If I went for a stainless fill-in bit on the side how would that actually work?  Would it just sit on top of the existing bench?  I thought if that were the case the 'surface' that the benchtop sits on would then be uneven...but if the stainless was thin enough, would that matter? 
Or would you router the surface so the stainless sits flush (or below) the existing benchtop. 
Another option would be to get a frame to go right around the hole (rather like a picture frame)...presume this would be easier to install. 
Who would I get to make this sort of thing?

----------


## lbg

the lip the stainless creates shouldn't be that bad. what I'd be more worried about is how you keep it flat at the ends and therefore avoid dirt/water/etc getting under it. 
Also - when you say 900mm tops, are you referring to the "cut out" size, or the cook top size. I think they usually label them say "900", but you'll find the cutout size is smaller again.

----------


## Dave_KB

> the lip the stainless creates shouldn't be that bad. what I'd be more worried about is how you keep it flat at the ends and therefore avoid dirt/water/etc getting under it. 
> Also - when you say 900mm tops, are you referring to the "cut out" size, or the cook top size. I think they usually label them say "900", but you'll find the cutout size is smaller again.

  
With 900mm I was refering to what they are generically known as...the cutout size is usually a lot smaller...hence the reason to try and cover the gap.

----------


## Master Splinter

I tend to think that unless you were doing it yourself, you'd be spending just as much money (or more) getting a nice patch job done with some stainless as getting a new sheet of laminate put on would cost.

----------


## Bedford

Would you be able to cut the draing board off an old sink and incorporate that to cover.
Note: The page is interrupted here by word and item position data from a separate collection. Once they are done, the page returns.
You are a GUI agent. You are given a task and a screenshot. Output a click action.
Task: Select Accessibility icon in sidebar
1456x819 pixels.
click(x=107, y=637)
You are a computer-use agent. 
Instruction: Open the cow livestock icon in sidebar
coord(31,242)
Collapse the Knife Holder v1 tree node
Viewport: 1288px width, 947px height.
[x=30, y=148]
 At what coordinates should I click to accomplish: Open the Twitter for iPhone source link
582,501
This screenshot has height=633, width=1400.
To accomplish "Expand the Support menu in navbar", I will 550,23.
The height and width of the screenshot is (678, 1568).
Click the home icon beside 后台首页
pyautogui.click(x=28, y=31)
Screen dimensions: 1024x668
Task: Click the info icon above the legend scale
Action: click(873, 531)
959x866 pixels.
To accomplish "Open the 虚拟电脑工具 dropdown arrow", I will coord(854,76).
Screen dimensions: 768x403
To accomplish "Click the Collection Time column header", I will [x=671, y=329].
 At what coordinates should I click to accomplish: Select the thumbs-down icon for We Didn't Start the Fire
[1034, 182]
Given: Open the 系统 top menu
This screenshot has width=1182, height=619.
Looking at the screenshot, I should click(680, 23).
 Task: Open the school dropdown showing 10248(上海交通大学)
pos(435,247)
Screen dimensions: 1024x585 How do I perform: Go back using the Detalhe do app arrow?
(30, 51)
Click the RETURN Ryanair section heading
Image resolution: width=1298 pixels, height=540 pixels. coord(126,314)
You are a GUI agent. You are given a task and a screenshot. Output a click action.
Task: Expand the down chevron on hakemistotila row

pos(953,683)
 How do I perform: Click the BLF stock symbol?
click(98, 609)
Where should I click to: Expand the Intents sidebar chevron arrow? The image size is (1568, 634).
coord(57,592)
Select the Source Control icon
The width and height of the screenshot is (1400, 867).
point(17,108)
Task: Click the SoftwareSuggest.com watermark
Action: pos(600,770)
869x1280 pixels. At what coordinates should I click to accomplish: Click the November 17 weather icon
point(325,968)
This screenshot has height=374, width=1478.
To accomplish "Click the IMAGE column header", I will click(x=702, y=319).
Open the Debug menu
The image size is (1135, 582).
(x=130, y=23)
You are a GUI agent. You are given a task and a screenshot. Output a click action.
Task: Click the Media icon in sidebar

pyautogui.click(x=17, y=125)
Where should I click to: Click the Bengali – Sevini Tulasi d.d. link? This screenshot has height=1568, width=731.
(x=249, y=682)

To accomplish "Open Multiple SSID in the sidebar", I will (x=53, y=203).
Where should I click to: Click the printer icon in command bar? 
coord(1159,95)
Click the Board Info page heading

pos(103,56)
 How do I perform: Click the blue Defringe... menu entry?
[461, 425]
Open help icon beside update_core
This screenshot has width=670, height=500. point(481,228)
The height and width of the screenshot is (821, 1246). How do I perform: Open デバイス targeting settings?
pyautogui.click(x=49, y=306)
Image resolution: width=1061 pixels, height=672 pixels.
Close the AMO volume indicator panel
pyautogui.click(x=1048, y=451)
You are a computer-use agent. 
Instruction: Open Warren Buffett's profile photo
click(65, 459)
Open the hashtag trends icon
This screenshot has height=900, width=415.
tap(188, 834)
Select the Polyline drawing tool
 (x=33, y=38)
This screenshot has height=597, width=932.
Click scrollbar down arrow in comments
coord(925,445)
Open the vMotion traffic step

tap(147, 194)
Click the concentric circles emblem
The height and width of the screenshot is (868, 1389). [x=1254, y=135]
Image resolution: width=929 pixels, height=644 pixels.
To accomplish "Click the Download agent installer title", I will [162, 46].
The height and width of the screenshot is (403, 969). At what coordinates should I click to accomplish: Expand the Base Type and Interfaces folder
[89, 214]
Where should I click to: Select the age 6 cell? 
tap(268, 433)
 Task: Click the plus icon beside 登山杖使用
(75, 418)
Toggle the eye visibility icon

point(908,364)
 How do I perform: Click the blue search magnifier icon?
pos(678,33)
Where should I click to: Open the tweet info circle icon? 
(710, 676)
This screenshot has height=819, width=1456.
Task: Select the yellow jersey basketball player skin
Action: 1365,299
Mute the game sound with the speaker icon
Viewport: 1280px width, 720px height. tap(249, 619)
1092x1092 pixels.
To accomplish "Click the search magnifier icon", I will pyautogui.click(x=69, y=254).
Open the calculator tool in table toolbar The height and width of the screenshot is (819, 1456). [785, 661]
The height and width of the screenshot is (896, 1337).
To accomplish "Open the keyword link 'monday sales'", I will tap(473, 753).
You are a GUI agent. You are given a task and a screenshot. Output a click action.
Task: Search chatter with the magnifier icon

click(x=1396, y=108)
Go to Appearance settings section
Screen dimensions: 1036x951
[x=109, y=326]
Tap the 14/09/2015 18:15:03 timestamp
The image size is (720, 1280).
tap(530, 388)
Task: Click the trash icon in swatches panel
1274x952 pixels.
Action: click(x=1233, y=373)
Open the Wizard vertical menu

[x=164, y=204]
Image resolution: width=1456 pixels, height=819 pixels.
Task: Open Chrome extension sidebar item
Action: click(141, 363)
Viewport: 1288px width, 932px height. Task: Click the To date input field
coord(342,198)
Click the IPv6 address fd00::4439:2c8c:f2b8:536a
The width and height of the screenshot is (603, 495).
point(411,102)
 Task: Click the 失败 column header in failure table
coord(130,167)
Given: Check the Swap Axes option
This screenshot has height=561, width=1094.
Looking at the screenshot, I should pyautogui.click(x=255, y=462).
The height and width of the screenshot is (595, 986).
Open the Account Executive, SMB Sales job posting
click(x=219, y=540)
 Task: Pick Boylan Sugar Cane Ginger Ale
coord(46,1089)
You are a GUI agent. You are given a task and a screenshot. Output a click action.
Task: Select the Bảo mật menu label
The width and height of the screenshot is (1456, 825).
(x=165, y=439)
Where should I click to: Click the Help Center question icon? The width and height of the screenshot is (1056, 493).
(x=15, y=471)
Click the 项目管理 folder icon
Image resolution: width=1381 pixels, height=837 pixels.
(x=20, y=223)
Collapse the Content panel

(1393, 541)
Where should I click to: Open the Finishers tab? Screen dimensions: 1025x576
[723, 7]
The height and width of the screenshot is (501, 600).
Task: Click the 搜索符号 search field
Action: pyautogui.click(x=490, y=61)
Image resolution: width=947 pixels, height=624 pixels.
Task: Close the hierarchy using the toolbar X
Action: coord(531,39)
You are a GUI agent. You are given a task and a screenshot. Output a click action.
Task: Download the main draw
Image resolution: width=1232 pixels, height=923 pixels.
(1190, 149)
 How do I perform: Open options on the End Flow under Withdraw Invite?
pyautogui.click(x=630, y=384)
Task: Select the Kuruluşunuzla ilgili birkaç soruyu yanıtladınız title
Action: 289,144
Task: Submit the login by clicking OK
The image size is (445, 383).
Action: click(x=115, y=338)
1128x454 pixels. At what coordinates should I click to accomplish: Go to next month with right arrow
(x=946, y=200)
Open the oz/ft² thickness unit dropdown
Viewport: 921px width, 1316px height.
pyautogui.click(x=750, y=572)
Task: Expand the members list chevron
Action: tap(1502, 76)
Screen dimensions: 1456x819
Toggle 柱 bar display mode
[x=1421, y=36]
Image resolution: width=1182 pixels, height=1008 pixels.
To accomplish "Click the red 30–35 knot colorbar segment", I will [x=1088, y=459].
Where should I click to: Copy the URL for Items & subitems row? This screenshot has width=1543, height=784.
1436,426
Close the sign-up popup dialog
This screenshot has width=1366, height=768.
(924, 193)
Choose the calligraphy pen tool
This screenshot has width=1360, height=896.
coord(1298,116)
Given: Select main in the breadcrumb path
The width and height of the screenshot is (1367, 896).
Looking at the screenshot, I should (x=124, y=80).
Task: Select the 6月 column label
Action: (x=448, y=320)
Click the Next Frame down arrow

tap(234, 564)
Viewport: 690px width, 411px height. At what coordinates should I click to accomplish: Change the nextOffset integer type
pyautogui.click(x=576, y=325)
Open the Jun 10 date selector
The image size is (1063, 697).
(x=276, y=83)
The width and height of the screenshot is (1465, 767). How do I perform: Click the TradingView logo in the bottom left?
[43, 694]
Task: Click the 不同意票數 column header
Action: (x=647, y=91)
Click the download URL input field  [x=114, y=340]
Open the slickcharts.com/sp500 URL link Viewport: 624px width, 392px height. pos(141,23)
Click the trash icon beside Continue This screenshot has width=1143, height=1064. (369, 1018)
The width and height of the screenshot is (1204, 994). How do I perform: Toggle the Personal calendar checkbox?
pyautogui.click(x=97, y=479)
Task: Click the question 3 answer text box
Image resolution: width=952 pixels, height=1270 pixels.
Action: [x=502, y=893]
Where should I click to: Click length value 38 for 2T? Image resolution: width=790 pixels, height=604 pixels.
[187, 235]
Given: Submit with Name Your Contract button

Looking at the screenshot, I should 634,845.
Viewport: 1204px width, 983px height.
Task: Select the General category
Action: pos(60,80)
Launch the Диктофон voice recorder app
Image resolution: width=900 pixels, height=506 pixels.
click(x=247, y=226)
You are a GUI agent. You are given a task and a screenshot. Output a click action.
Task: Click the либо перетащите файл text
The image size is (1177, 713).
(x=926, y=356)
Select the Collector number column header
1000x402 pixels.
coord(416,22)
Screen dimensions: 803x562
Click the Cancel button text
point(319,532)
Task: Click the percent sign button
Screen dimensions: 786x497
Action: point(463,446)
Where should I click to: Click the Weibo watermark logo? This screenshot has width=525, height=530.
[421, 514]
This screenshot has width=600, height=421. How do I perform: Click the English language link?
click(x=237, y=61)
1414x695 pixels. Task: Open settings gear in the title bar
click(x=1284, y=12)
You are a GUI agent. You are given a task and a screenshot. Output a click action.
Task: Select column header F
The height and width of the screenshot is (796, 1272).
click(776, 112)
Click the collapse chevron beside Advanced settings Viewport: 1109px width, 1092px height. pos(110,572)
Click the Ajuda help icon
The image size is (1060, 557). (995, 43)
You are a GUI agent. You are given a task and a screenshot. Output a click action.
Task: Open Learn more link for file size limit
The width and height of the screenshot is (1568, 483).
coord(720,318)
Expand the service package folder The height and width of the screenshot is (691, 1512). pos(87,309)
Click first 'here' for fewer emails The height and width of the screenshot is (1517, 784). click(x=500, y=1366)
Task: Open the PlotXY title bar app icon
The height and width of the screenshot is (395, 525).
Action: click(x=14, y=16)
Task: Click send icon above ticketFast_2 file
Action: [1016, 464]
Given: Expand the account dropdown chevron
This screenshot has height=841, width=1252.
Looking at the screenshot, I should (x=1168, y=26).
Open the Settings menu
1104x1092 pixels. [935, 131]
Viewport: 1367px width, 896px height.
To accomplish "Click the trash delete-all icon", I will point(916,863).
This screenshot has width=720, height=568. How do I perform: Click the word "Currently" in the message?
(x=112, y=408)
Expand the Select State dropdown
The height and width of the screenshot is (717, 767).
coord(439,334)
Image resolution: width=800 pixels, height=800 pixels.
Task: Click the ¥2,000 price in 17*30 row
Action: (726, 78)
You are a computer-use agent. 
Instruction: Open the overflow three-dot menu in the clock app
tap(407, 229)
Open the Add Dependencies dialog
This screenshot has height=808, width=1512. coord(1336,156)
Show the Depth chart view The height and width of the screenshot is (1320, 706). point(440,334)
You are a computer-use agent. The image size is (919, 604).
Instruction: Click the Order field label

It would have a finnished edge on three sides plus mounting clips to secure it from underneath. :Smilie:

----------


## Billym

replaced range with gas and had same problem. I put ceramic tiles around the opening to the corredt size and set gas top  on the edge of the tiles.did this four or five years ago and no problem so far...

----------


## GraemeCook

Hi Dave 
When you say you benchtop is laminate do you mean it is formica or laminex over MDF, or do you mean it is a timber laminate? 
If the former, then you could plug the hole with a new piece of MDF, then lay new formica over the entire benchtop, and put the new hole exactly where you want it. 
Cheers 
Graeme

----------